E se siamo partiti dai Metallica, non potevamo che continuare con MegaDave e i suoi Megadeth:

I Megadeth non hanno raggiunto nessuna certificazione in Italia. Un dato che lascia esterrefatti, soprattutto se consideriamo la qualità di lavori come “Dystopia” o “Endgame” (usciti entrambi dopo il 2009, n.d.a.), senza scordare i capolavori del passato. Un dato che spiazza e che ci fa fare subito una riflessione sullo stato di salute della musica dura nel Bel Paese.

Abbiamo poi approfondito con un altro nome di prima fascia, la Vergine di Ferro, gli Iron Maiden:

Notiamo subito come gli Iron Maiden abbiano ottenuto parecchi consensi con le loro ultime uscite, tutte certificate Disco d’Oro. L’album più veloce a centrare tale riconoscimento è stato “The Book of Souls”, uscito a inizio settembre 2015 e diventato Disco d’Oro nella settimana 45 dello stesso anno.

E i Defenders of the Faith per antonomasia, i Judas Priest? Chiedere una certificazione per “Invicible Shield” forse è troppo presto, ma “Firepower” aveva fatto il botto:

Ecco… questo è un dato che fa davvero riflettere. Nessuno degli ultimi lavori dei Judas Priest, pubblicati dal 2009 a oggi, ha raggiunto le 25.000 copie vendute. Stiamo parlando dei Judas Priest, una formazione che rappresenta l’heavy metal. Bene: in Italia i Priest non raggiungono la soglia delle 25.000 copie. Impressionante.

Abbiamo provato con un altro nome sinonimo di leggenda: gli Slayer:

Anche per loro nessuna certificazione. Significa che i pluriosannati “World Painted Blood” e “Repentless” non hanno raggiunto le 25.000 copie vendute. Gli Slayer, una delle band più amate dai metalhead italiani. Chi lo sa, un nuovo disco pubblicato dopo la reunion live potrebbe creare l’hype per rialimentare la sete di violenza.

E a proposito di reunion… Gli Helloween? Che risultati hanno ottenuto con l’omonimo “Helloween”, del 2021, un disco che ha scalato le classifiche di mezzo mondo?

Sebbene in Italia “Helloween” si fosse piazzato alla posizione 14 dei dischi più venduti, non ha raggiunto le 25.000 copie. E anche qui una riflessione credo sia necessaria…

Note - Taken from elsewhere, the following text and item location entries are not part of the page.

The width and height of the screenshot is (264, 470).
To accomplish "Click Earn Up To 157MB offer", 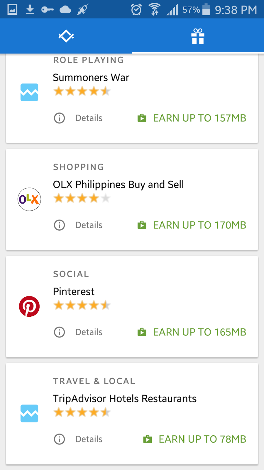I will [x=192, y=118].
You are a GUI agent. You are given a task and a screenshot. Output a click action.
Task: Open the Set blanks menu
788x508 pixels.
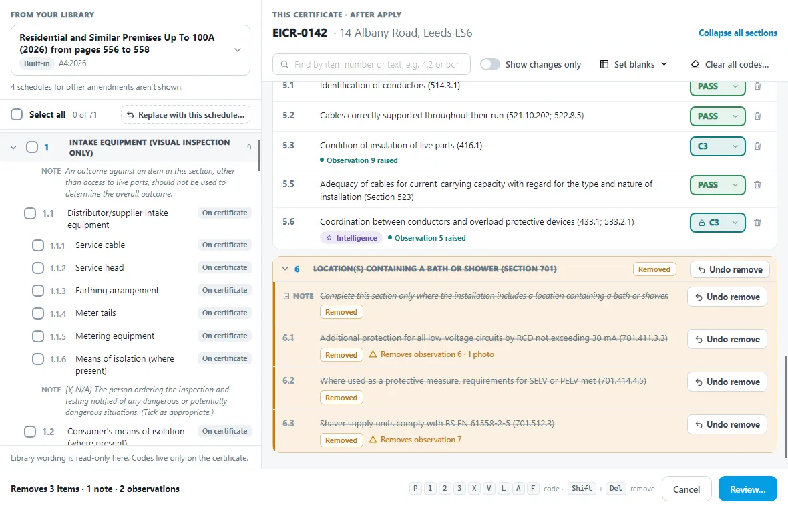(634, 64)
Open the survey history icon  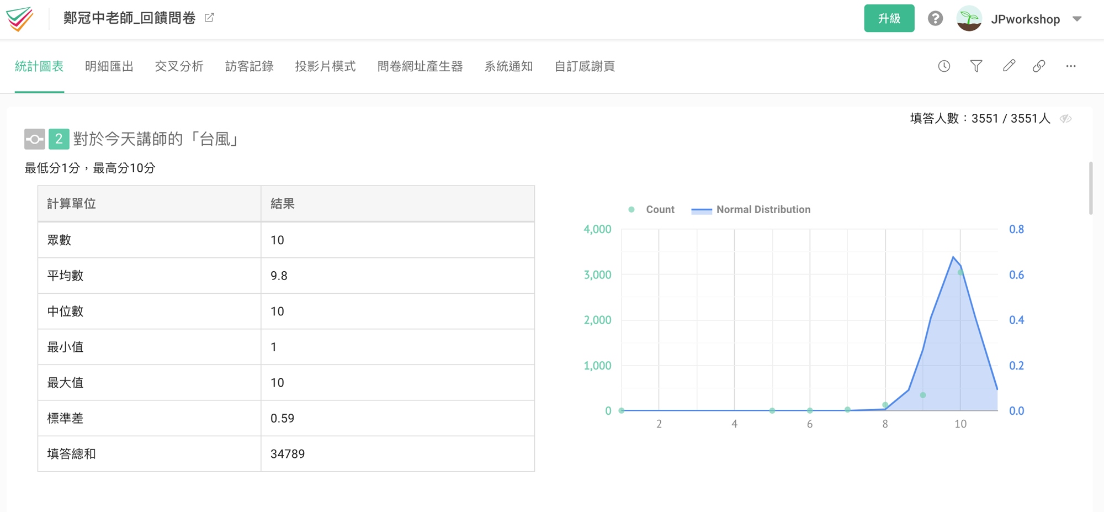pos(944,66)
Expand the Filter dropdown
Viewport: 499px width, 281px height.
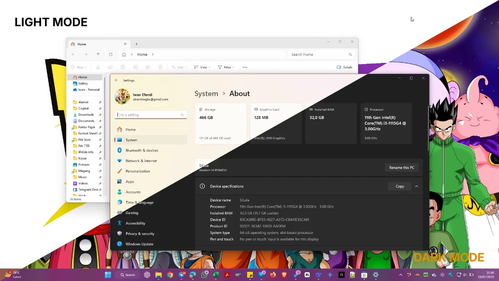pos(226,67)
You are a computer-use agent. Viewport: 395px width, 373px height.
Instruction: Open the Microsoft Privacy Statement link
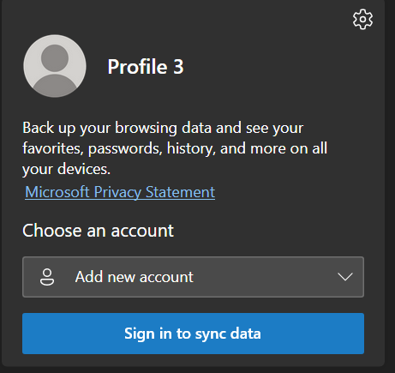pyautogui.click(x=120, y=192)
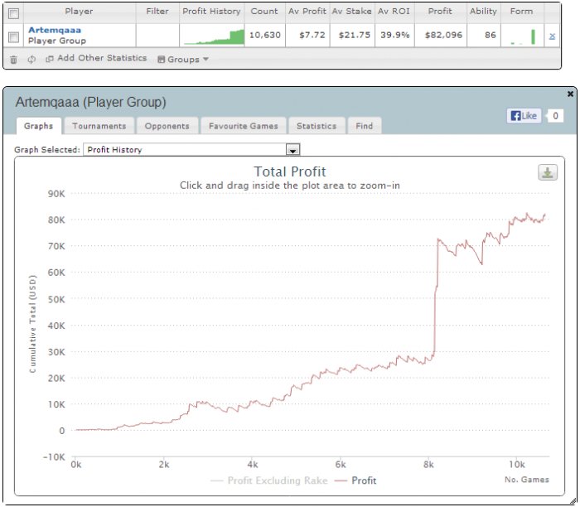Image resolution: width=580 pixels, height=507 pixels.
Task: Click the Profit History mini chart thumbnail
Action: (214, 37)
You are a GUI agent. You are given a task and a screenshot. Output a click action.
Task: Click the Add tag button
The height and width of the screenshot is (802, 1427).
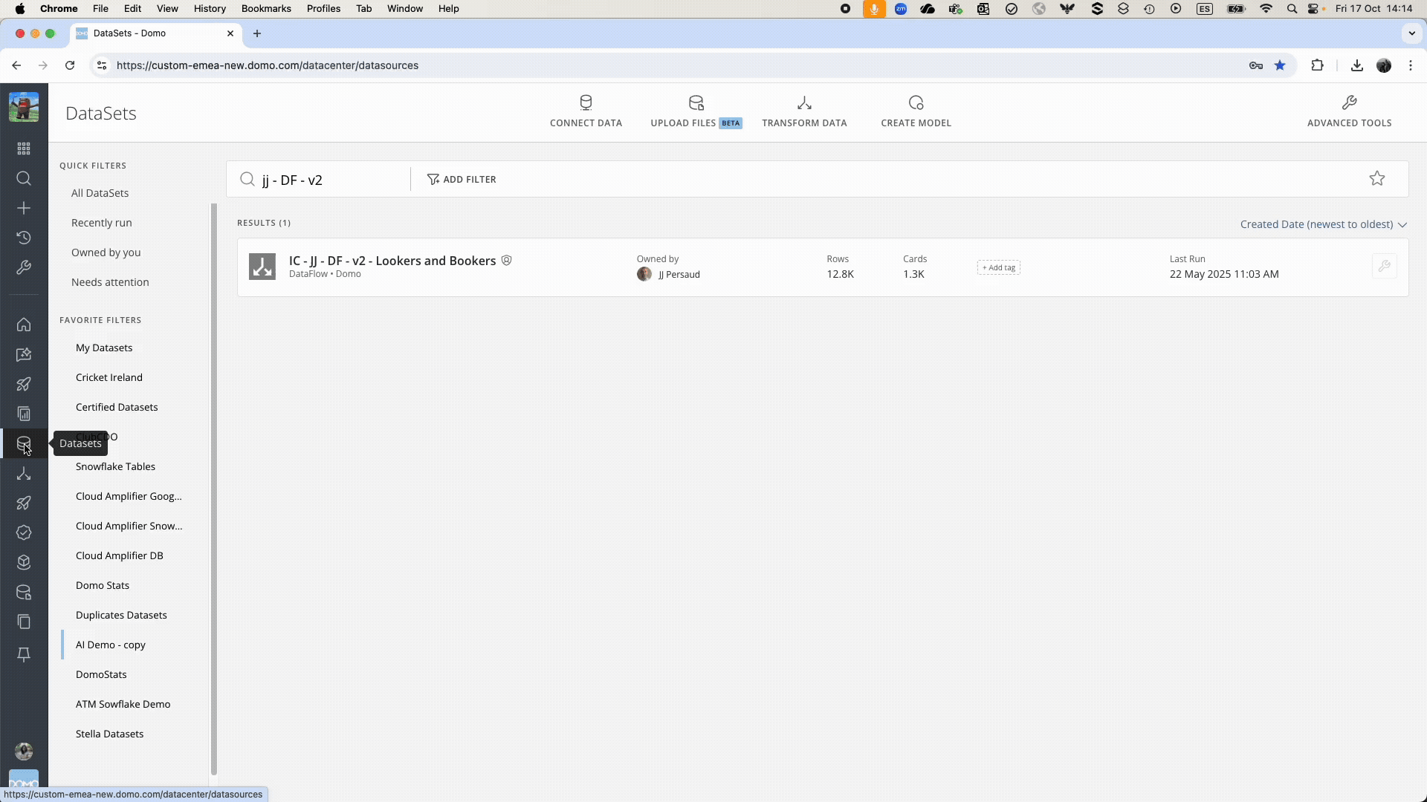pyautogui.click(x=998, y=267)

Voi direte: “Sì, okay, ma i tempi sono cambiati, i dischi non si vendono più. Ora bisogna vedere le riproduzioni sulle piattaforme streaming, le visualizzazioni dei video su YouTube (spesso monetizzate dai gruppi emergenti, n.d.a.), le interazioni social…”. Vero, ma quel dato, quelle copie vendute siamo proprio sicuri non incidano sui programmi live delle singole band? Magari possono consigliare quale nazione evitare, in quale tipo di palco suonare. Riflessioni a voce alta, qualcuno direbbe.

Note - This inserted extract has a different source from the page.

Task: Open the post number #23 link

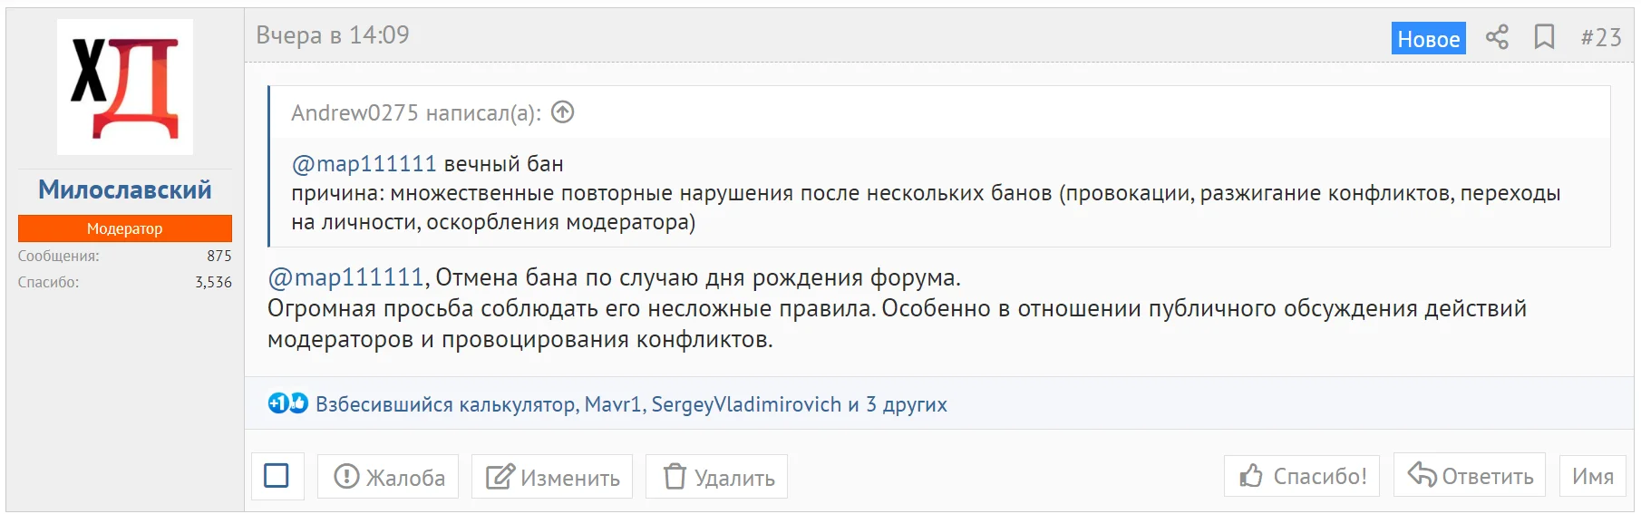Action: point(1600,37)
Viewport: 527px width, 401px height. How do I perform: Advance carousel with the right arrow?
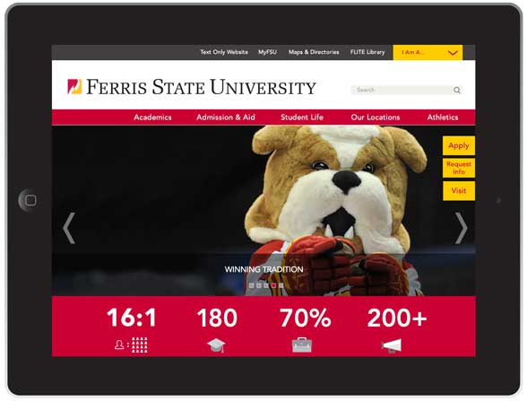click(x=461, y=228)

Ma perché ci siamo focalizzati sul quel famigerato numero di 25.000 copie? Beh, perché leggendo “L’Anima del Teschio”, la biografia dei White Skull, nella prefazione Maurizio Chiarello – mastermind dell’Underground Symphony – ci svela che negli anni Novanta la sua etichetta è riuscita a piazzare tre album sopra le 10.000 copie. Stiamo parlando di band underground degli anni Novanta. Molto probabilmente le 10.000 copie che vendeva un gruppo underground italiano negli anni Novanta corrispondono alle copie che possono vendere formazioni come Helloween, Judas Priest, Slayer nel nuovo millennio, sempre in Italia. E le band meno affermate? A che soglia si fermano ai giorni nostri? Sicuramente sotto ai numeri dei gruppi sin qui citati.

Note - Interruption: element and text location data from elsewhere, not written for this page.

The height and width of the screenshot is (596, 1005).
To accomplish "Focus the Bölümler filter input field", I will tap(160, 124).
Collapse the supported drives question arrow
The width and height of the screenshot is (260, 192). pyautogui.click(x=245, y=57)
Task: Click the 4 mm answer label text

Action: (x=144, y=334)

Un’ulteriore riflessione ci porta poi ad analizzare come vent’anni fa ci fossero molte meno band, con la conseguenza di avere molte meno uscite in un anno. Un disco di valore faticava a essere dimenticato e continuava a girare nello stereo di ogni appassionato per mesi interi. Ai giorni nostri, invece, perdiamo addirittura il conto di quanti album vengano pubblicati in un anno. Ci sono le uscite delle grandi label, quelle delle case discografiche di media fascia, quelle delle piccole etichette, quelle underground, fino alle autoproduzioni. In questo modo, con uscite a ripetizione, i dischi “durano” molto meno e finiscono presto nel dimenticatoio. Un mercato saturo e inflazionato, che non sempre premia chi ha più genio, talento ed estro. Un mercato a portata di click, ma in cui tutto dura un click. Senza scordare, poi, la totale perdita di valore e interesse riposto nel supporto fisico: CD, vinile o cassetta che sia. I live in Italia continuano a esserci e continuano ad avere una discreta affluenza. Siamo però sicuri che basti questo per dire che vi è ancora interesse nella musica dura?